I was five minutes away from the office this morning when I realized that I'd left my phone on my dresser.
It's not the first time I've left the house for work without my phone. Generally, I flip a U-turn and go back for it, but generally I notice before I've gotten more than a couple of miles away from home base. For most of society, our personal electronics have become an essential part of our daily apparel, haven't they? It's like leaving the house without pants. You notice.
This time I chided myself for the impulse. At that point, it would have cost me a half hour to double-back, and for what? Sure, I'm accustomed to having access to music and podcasts throughout my work routine, and it's common enough, I suppose, that I exchange a short text conversation with someone during the workday. Sometimes even with folks in the building with me. ("Are there bagels in the breakroom?" "Nope. Donuts." "Ug.") But my friends and family know not to actually call me while I'm at the office unless its serious. Anyone who might need to contact me with any sort of actual emergency either has my work number, or has the brains necessary to acquire it.
So why not experiment? Why not spend a day listening to the sounds of the office instead of what's on my headphones. When I go for my lunch break skate, I could listen to the birds. There is no real reason to have an app charting my total distance and velocity. I could do this, I reasoned.
It would be like camping.
So I proceeded about my day. Sure, I had numerous pleasant conversations with co-workers, but no more than usual. The sounds of the neighborhood were perhaps a little less motivating for my mid-day workout than my super-hero playlist would have been, but not cripplingly so. The day passed at regular speed and when I arrived home I had perhaps 3 or 4 personal emails that weren't spam to read through and no text messages. So no loss there.

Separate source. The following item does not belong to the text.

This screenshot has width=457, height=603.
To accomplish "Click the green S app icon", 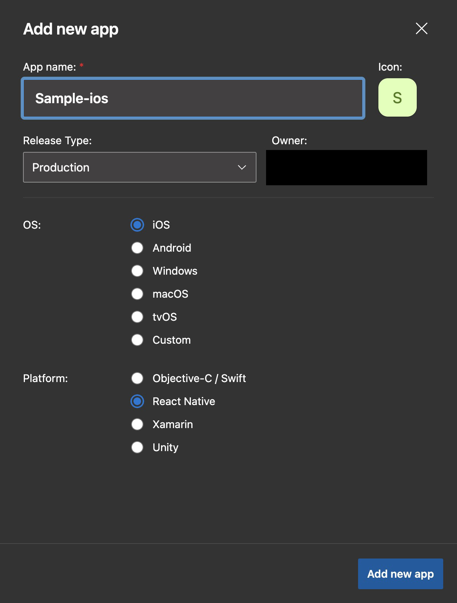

Here's where it got tough though. In the middle of the day, several times I found myself reaching for my phone to convert units from English to metric. No phone. Ah, okay, well, I can use Excel for that. And how about a scientific calculator? Oh. Okay. Wolfram Alpha has a website. It's a few extra clicks, but no big; we're good here. And then my python coding manuals? Oh dear. Well, once I remembered my Packt log in and password combination, I could download them to my PC and conduct a search for the info I needed. A little time-consuming but doable.
Curiouser and curiouser.
Here I assumed that my phone served more as a distraction from my work day and what I found was that it was harder to literally work without it.